Dataset lines:
>> Start

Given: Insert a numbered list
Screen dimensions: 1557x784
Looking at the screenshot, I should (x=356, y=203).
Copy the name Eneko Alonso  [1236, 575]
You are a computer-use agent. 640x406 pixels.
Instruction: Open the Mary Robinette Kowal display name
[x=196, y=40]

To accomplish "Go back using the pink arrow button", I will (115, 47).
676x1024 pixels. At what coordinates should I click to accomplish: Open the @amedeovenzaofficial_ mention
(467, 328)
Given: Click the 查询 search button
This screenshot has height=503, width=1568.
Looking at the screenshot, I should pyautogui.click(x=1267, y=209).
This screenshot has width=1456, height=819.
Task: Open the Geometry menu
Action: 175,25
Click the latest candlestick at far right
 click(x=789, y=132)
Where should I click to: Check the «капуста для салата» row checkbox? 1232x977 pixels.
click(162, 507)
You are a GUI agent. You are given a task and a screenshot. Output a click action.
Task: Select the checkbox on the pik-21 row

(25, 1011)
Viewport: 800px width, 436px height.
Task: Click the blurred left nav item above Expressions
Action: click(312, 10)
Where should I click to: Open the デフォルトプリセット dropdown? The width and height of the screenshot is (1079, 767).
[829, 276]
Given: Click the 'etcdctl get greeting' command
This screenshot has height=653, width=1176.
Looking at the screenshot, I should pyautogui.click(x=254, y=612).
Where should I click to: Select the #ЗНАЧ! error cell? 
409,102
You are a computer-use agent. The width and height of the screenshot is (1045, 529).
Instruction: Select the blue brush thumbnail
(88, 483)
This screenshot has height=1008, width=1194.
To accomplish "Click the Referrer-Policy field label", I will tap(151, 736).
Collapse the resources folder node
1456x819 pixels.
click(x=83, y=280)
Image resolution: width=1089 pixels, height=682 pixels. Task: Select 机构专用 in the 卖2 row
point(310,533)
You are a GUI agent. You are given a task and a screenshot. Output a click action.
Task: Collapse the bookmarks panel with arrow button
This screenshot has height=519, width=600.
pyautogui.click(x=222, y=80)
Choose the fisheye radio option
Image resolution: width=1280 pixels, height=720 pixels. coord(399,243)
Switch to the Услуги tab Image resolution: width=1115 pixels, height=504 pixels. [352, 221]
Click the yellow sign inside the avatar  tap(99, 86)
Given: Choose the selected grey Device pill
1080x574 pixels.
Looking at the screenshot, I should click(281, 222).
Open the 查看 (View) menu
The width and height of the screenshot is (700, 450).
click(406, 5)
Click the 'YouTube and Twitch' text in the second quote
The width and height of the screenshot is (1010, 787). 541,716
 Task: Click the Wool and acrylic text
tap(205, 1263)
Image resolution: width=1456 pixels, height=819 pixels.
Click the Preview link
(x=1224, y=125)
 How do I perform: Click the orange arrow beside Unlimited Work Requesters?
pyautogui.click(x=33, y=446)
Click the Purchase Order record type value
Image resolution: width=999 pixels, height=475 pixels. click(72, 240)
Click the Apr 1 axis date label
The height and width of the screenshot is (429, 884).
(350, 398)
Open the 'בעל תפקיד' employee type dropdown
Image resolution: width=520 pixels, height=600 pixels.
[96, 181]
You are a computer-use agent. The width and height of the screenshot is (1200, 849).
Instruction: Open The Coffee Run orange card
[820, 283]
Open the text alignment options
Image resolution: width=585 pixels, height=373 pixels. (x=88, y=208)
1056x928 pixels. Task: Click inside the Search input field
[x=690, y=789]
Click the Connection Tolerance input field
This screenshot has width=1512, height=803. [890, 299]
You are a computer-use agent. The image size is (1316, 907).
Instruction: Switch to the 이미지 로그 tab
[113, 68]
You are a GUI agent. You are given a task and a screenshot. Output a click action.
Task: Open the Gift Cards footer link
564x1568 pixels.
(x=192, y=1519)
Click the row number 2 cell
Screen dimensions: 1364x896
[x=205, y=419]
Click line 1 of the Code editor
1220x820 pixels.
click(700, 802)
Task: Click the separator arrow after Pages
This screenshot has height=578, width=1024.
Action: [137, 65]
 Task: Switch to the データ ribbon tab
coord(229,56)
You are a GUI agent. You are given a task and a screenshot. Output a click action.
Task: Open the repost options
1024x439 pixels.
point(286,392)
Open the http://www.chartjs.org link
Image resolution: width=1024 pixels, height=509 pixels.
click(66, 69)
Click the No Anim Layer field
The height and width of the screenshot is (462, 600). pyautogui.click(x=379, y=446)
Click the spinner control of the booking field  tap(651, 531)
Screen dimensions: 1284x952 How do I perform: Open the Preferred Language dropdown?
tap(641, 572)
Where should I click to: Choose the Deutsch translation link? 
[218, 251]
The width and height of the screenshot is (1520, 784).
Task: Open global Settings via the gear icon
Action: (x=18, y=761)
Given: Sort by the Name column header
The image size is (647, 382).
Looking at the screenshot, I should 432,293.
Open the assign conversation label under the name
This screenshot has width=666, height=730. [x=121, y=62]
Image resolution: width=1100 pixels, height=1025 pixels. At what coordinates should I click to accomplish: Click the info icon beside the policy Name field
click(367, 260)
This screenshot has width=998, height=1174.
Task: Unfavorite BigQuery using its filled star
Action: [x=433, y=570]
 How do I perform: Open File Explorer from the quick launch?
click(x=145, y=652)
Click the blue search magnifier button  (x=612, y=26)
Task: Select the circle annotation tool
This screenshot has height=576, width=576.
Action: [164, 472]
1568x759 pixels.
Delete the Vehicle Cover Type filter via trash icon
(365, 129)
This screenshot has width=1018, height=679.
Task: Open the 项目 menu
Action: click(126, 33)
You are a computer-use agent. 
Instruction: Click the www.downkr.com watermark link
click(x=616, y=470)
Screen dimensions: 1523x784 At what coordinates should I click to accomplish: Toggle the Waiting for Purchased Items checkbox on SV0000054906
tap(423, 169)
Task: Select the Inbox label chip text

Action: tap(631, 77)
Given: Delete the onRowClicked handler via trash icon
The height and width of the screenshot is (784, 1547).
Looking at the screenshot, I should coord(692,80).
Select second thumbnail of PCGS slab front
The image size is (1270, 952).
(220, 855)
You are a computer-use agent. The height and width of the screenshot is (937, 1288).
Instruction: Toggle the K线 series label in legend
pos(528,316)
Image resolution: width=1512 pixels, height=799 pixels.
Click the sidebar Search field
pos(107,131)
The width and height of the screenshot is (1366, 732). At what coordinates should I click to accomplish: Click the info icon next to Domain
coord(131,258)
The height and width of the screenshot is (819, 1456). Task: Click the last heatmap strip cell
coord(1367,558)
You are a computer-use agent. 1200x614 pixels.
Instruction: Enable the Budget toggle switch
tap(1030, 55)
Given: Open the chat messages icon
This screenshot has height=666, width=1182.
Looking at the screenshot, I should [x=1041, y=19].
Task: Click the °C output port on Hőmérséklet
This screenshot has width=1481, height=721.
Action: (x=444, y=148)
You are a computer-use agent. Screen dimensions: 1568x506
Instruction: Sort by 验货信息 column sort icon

>> End

▸ **Problem description**:
Write out all of the lines above again, from first to last, keeping each one exactly as it is.

▸ **Reply to the exercise**:
Given: Insert a numbered list
Screen dimensions: 1557x784
Looking at the screenshot, I should (x=356, y=203).
Copy the name Eneko Alonso  [1236, 575]
You are a computer-use agent. 640x406 pixels.
Instruction: Open the Mary Robinette Kowal display name
[x=196, y=40]

To accomplish "Go back using the pink arrow button", I will (115, 47).
676x1024 pixels. At what coordinates should I click to accomplish: Open the @amedeovenzaofficial_ mention
(467, 328)
Given: Click the 查询 search button
This screenshot has height=503, width=1568.
Looking at the screenshot, I should pyautogui.click(x=1267, y=209).
This screenshot has width=1456, height=819.
Task: Open the Geometry menu
Action: 175,25
Click the latest candlestick at far right
 click(x=789, y=132)
Where should I click to: Check the «капуста для салата» row checkbox? 1232x977 pixels.
click(162, 507)
You are a GUI agent. You are given a task and a screenshot. Output a click action.
Task: Select the checkbox on the pik-21 row

(25, 1011)
Viewport: 800px width, 436px height.
Task: Click the blurred left nav item above Expressions
Action: click(312, 10)
Where should I click to: Open the デフォルトプリセット dropdown? The width and height of the screenshot is (1079, 767).
[829, 276]
Given: Click the 'etcdctl get greeting' command
This screenshot has height=653, width=1176.
Looking at the screenshot, I should pyautogui.click(x=254, y=612).
Where should I click to: Select the #ЗНАЧ! error cell? 
409,102
You are a computer-use agent. The width and height of the screenshot is (1045, 529).
Instruction: Select the blue brush thumbnail
(88, 483)
This screenshot has height=1008, width=1194.
To accomplish "Click the Referrer-Policy field label", I will tap(151, 736).
Collapse the resources folder node
1456x819 pixels.
click(x=83, y=280)
Image resolution: width=1089 pixels, height=682 pixels. Task: Select 机构专用 in the 卖2 row
point(310,533)
You are a GUI agent. You are given a task and a screenshot. Output a click action.
Task: Collapse the bookmarks panel with arrow button
This screenshot has height=519, width=600.
pyautogui.click(x=222, y=80)
Choose the fisheye radio option
Image resolution: width=1280 pixels, height=720 pixels. coord(399,243)
Switch to the Услуги tab Image resolution: width=1115 pixels, height=504 pixels. [352, 221]
Click the yellow sign inside the avatar  tap(99, 86)
Given: Choose the selected grey Device pill
1080x574 pixels.
Looking at the screenshot, I should click(281, 222).
Open the 查看 (View) menu
The width and height of the screenshot is (700, 450).
click(406, 5)
Click the 'YouTube and Twitch' text in the second quote
The width and height of the screenshot is (1010, 787). 541,716
 Task: Click the Wool and acrylic text
tap(205, 1263)
Image resolution: width=1456 pixels, height=819 pixels.
Click the Preview link
(x=1224, y=125)
 How do I perform: Click the orange arrow beside Unlimited Work Requesters?
pyautogui.click(x=33, y=446)
Click the Purchase Order record type value
Image resolution: width=999 pixels, height=475 pixels. click(72, 240)
Click the Apr 1 axis date label
The height and width of the screenshot is (429, 884).
(350, 398)
Open the 'בעל תפקיד' employee type dropdown
Image resolution: width=520 pixels, height=600 pixels.
[96, 181]
You are a computer-use agent. The width and height of the screenshot is (1200, 849).
Instruction: Open The Coffee Run orange card
[820, 283]
Open the text alignment options
Image resolution: width=585 pixels, height=373 pixels. (x=88, y=208)
1056x928 pixels. Task: Click inside the Search input field
[x=690, y=789]
Click the Connection Tolerance input field
This screenshot has width=1512, height=803. [890, 299]
You are a computer-use agent. The image size is (1316, 907).
Instruction: Switch to the 이미지 로그 tab
[113, 68]
You are a GUI agent. You are given a task and a screenshot. Output a click action.
Task: Open the Gift Cards footer link
564x1568 pixels.
(x=192, y=1519)
Click the row number 2 cell
Screen dimensions: 1364x896
[x=205, y=419]
Click line 1 of the Code editor
1220x820 pixels.
click(700, 802)
Task: Click the separator arrow after Pages
This screenshot has height=578, width=1024.
Action: [137, 65]
 Task: Switch to the データ ribbon tab
coord(229,56)
You are a GUI agent. You are given a task and a screenshot. Output a click action.
Task: Open the repost options
1024x439 pixels.
point(286,392)
Open the http://www.chartjs.org link
Image resolution: width=1024 pixels, height=509 pixels.
click(66, 69)
Click the No Anim Layer field
The height and width of the screenshot is (462, 600). pyautogui.click(x=379, y=446)
Click the spinner control of the booking field  tap(651, 531)
Screen dimensions: 1284x952 How do I perform: Open the Preferred Language dropdown?
tap(641, 572)
Where should I click to: Choose the Deutsch translation link? 
[218, 251]
The width and height of the screenshot is (1520, 784).
Task: Open global Settings via the gear icon
Action: (x=18, y=761)
Given: Sort by the Name column header
The image size is (647, 382).
Looking at the screenshot, I should 432,293.
Open the assign conversation label under the name
This screenshot has width=666, height=730. [x=121, y=62]
Image resolution: width=1100 pixels, height=1025 pixels. At what coordinates should I click to accomplish: Click the info icon beside the policy Name field
click(367, 260)
This screenshot has width=998, height=1174.
Task: Unfavorite BigQuery using its filled star
Action: [x=433, y=570]
 How do I perform: Open File Explorer from the quick launch?
click(x=145, y=652)
Click the blue search magnifier button  (x=612, y=26)
Task: Select the circle annotation tool
This screenshot has height=576, width=576.
Action: [164, 472]
1568x759 pixels.
Delete the Vehicle Cover Type filter via trash icon
(365, 129)
This screenshot has width=1018, height=679.
Task: Open the 项目 menu
Action: click(126, 33)
You are a computer-use agent. 
Instruction: Click the www.downkr.com watermark link
click(x=616, y=470)
Screen dimensions: 1523x784 At what coordinates should I click to accomplish: Toggle the Waiting for Purchased Items checkbox on SV0000054906
tap(423, 169)
Task: Select the Inbox label chip text

Action: tap(631, 77)
Given: Delete the onRowClicked handler via trash icon
The height and width of the screenshot is (784, 1547).
Looking at the screenshot, I should coord(692,80).
Select second thumbnail of PCGS slab front
The image size is (1270, 952).
(220, 855)
You are a computer-use agent. The height and width of the screenshot is (937, 1288).
Instruction: Toggle the K线 series label in legend
pos(528,316)
Image resolution: width=1512 pixels, height=799 pixels.
Click the sidebar Search field
pos(107,131)
The width and height of the screenshot is (1366, 732). At what coordinates should I click to accomplish: Click the info icon next to Domain
coord(131,258)
The height and width of the screenshot is (819, 1456). Task: Click the last heatmap strip cell
coord(1367,558)
You are a computer-use agent. 1200x614 pixels.
Instruction: Enable the Budget toggle switch
tap(1030, 55)
Given: Open the chat messages icon
This screenshot has height=666, width=1182.
Looking at the screenshot, I should [x=1041, y=19].
Task: Click the °C output port on Hőmérséklet
This screenshot has width=1481, height=721.
Action: (x=444, y=148)
You are a computer-use agent. Screen dimensions: 1568x506
Instruction: Sort by 验货信息 column sort icon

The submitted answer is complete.